本申请公开了一种流量控制方法、装置、设备及可读存储介质。本申请公开的方法包括:若发送端基于RDMA发送目标数据至接收端,则确定发送端至接收端的飞行数据量;判断飞行数据量是否小于发送端至接收端的BDP;若飞行数据量小于发送端至接收端的BDP,则允许发送端基于RDMA发送目标数据至接收端;若飞行数据量不小于发送端至接收端的BDP,则不允许发送端基于RDMA发送目标数据至接收端,在等待预设时长后,执行确定发送端至接收端的飞行数据量的步骤,从而实现了发送端至接收端的通信链路上的流量控制,从源头避免了RDMA网络传输中拥塞的发生,降低了丢包的发生概率,提高了RDMA传输效率。相应地,本申请提供的一种流量控制装置、设备及可读存储介质,也同样具有上述技术效果。

Description

一种流量控制方法、装置、设备及可读存储介质
本申请要求在2020年12月10日提交中国专利局、申请号为202011438863.9、发明名称为“一种流量控制方法、装置、设备及可读存储介质”的中国专利申请的优先权,其全部内容通过引用结合在本申请中。
技术领域
本申请涉及计算机技术领域,特别涉及一种流量控制方法、装置、设备及可读存储介质。
背景技术
RDMA(Remote Direct Memory Access,远程内存直接访问)是新一代数据中心高速网络互联的基础协议之一。RDMA来自于高性能计算领域,它改进了传统的TCP/IP协议栈在高速网络下的诸多缺点,使得网络通信不再经过内核或CPU,取而代之的则是直接通过网卡读写内存来进行,从而在应用上能够充分利用万兆以上的网络带宽。
随着模型复杂度和数据规模的快速增长,深度学习系统需要越来越多的加速卡进行并行训练,使用高吞吐量、低延迟的RDMA技术成为必然选择。
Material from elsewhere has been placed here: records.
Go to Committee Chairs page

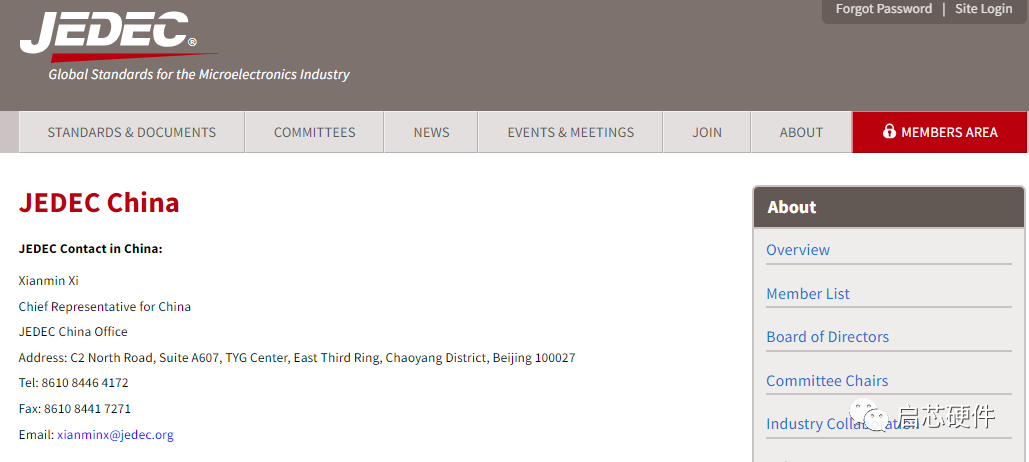(827, 381)
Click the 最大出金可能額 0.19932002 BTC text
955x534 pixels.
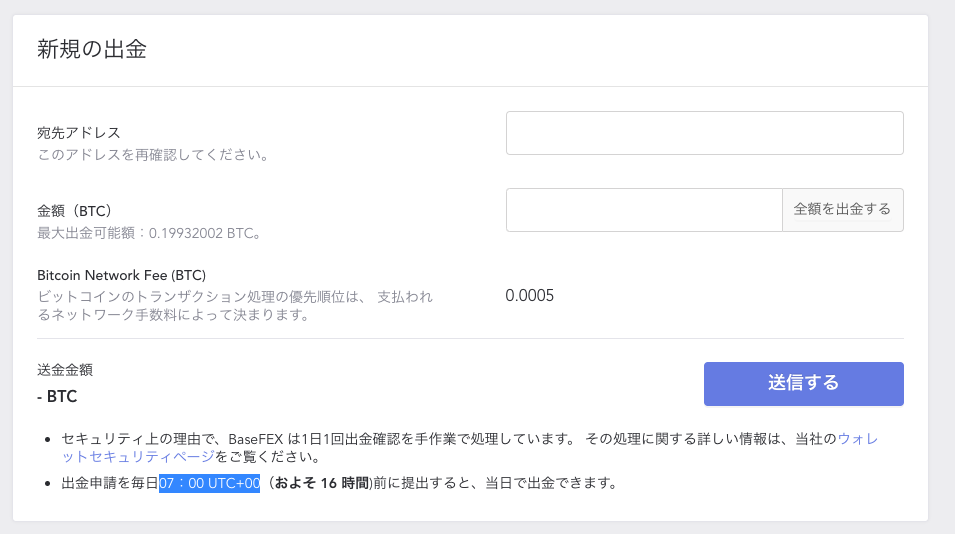[149, 233]
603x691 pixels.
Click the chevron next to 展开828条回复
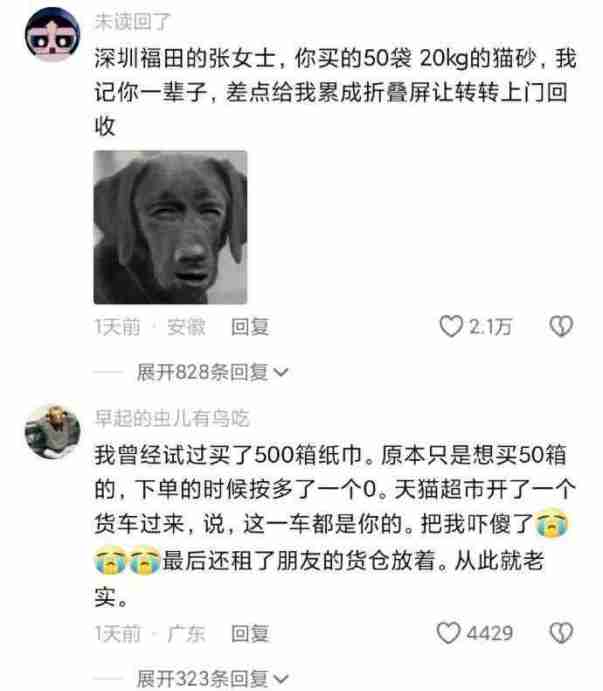(281, 373)
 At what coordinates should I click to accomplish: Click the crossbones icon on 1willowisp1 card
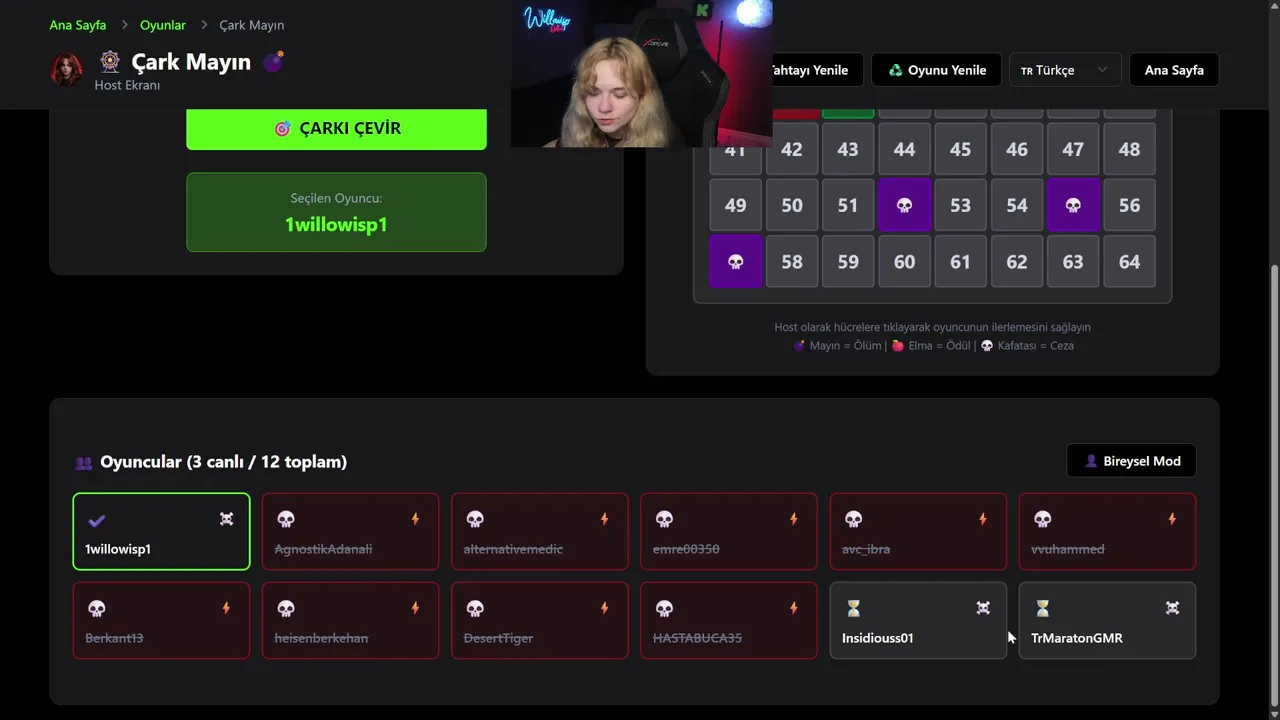(x=227, y=519)
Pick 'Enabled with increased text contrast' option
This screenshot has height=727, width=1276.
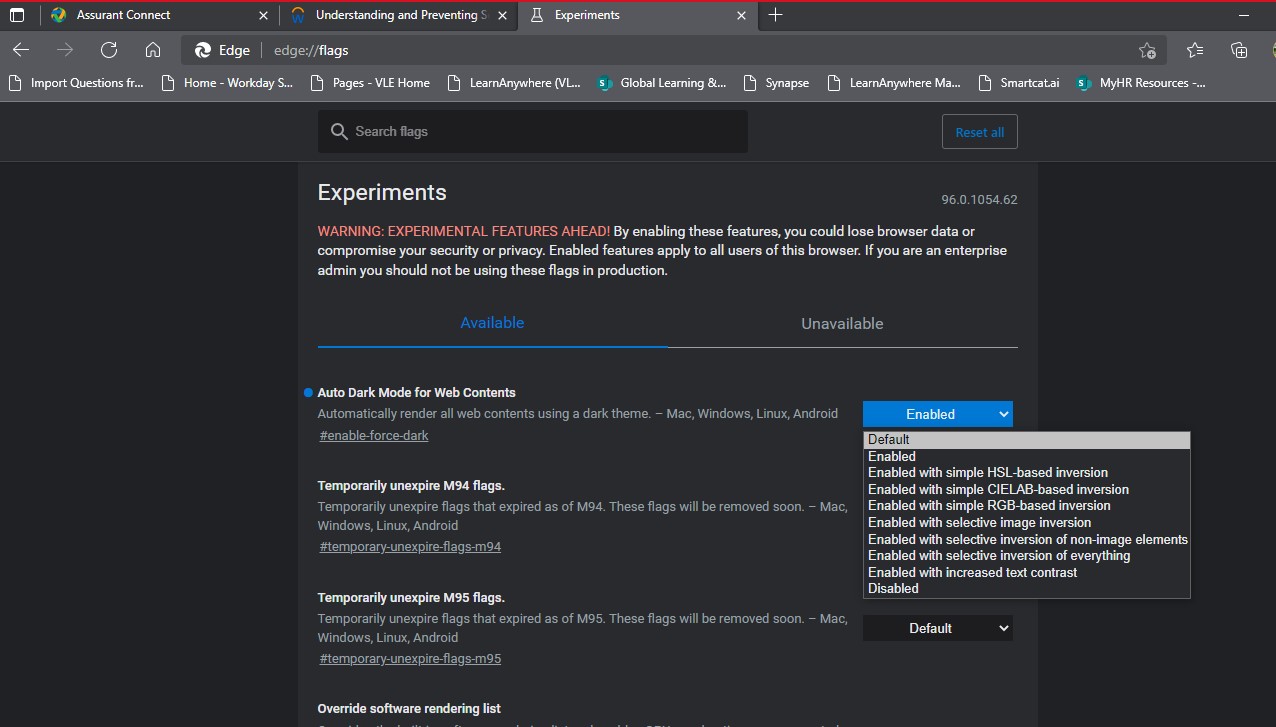pos(972,572)
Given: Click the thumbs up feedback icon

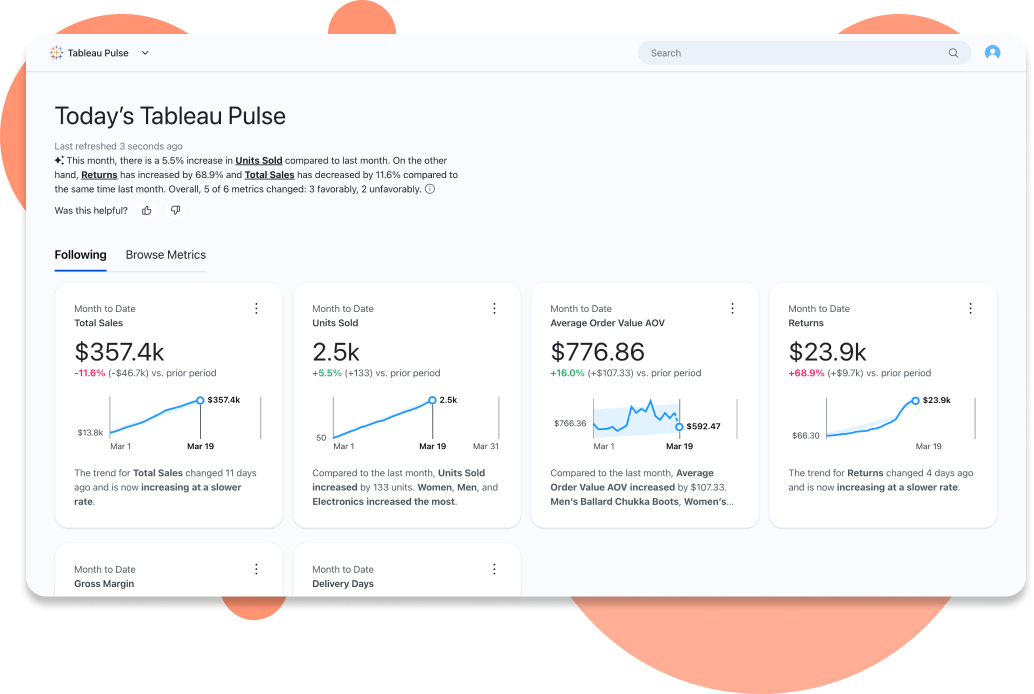Looking at the screenshot, I should 147,210.
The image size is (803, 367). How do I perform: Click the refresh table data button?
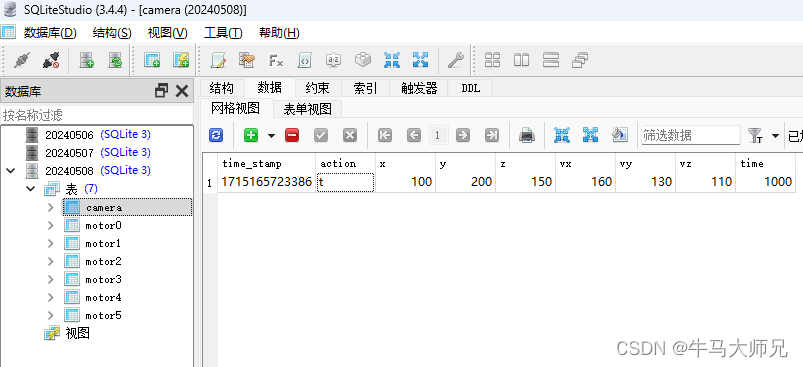tap(216, 135)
而大规模、高拓展性的深度学习系统,则需要基于RoCE(RDMA over Converged Ethernet,基于聚合以太网的RDMA)进行数据和命令传输。
当前的RoCE依赖ECN(Explicit Congestion Notification,显式拥塞通知)来进行流量控制。若启用ECN,那么一旦检测到RoCE流量出现了拥塞,传输链路上的网络设备会在数据包的头部进行ECN域的标记。当被ECN标记过的数据包到达它们原本要到达的目的节点时,目的节点就会被反馈给源节点,此时源节点通过调整数据包的发送速率来进行流量控制。可见,ECN是在拥塞发生以后调整数据包的发送速率,不能预防拥塞的发生,仍然会有丢包;并且,在网络延迟比较大的情况下,源节点不能及时调整数据包发送速率,因此不能及时解决网络拥塞,会导致RDMA传输效率大幅降低。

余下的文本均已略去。